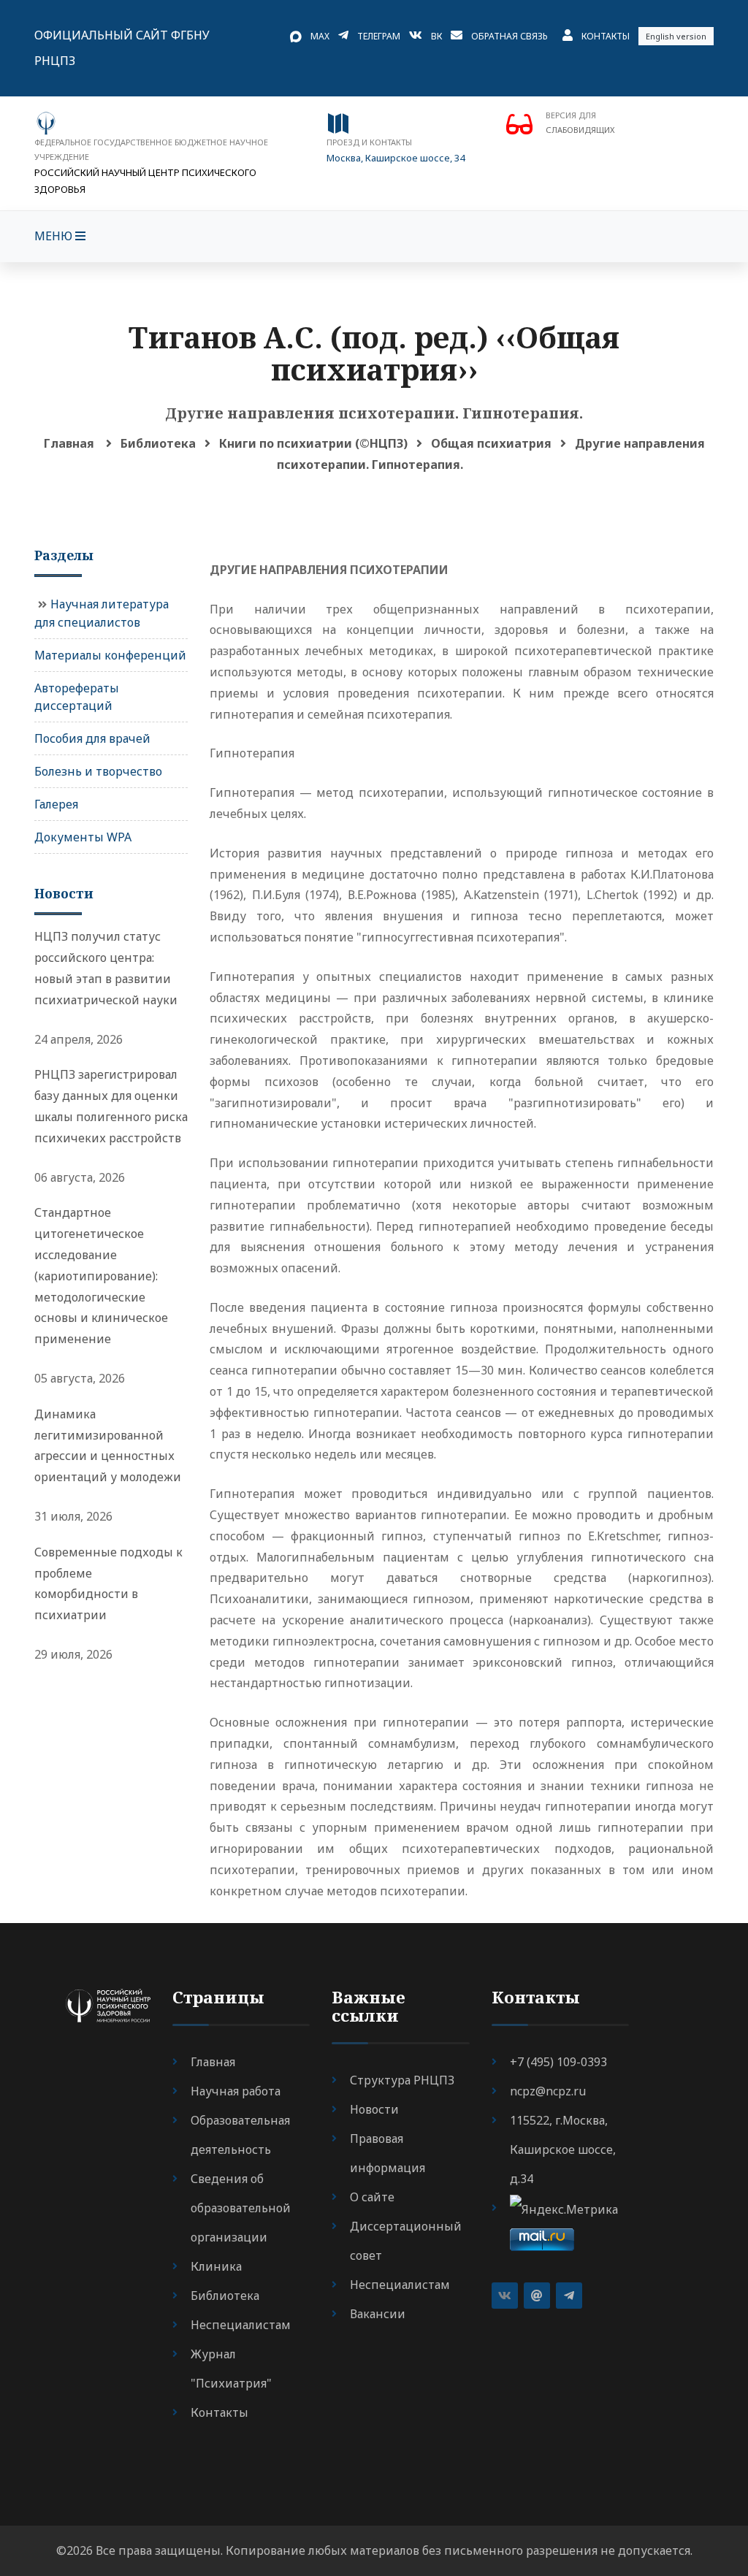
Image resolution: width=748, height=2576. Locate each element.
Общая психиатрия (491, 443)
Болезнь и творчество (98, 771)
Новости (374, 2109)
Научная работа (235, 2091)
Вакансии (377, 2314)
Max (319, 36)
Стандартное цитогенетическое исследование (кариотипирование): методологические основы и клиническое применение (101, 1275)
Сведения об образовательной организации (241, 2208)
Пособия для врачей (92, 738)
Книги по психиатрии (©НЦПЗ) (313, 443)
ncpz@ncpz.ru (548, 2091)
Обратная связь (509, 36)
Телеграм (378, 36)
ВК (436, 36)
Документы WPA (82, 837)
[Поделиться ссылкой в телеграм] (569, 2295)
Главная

________

Prompt. Exactly the lines from the one containing "Книги по психиатрии (©НЦПЗ) (313, 443)" through the end of the records above are to be printed, and no others.

Answer space.
Книги по психиатрии (©НЦПЗ) (313, 443)
ncpz@ncpz.ru (548, 2091)
Обратная связь (509, 36)
Телеграм (378, 36)
ВК (436, 36)
Документы WPA (82, 837)
[Поделиться ссылкой в телеграм] (569, 2295)
Главная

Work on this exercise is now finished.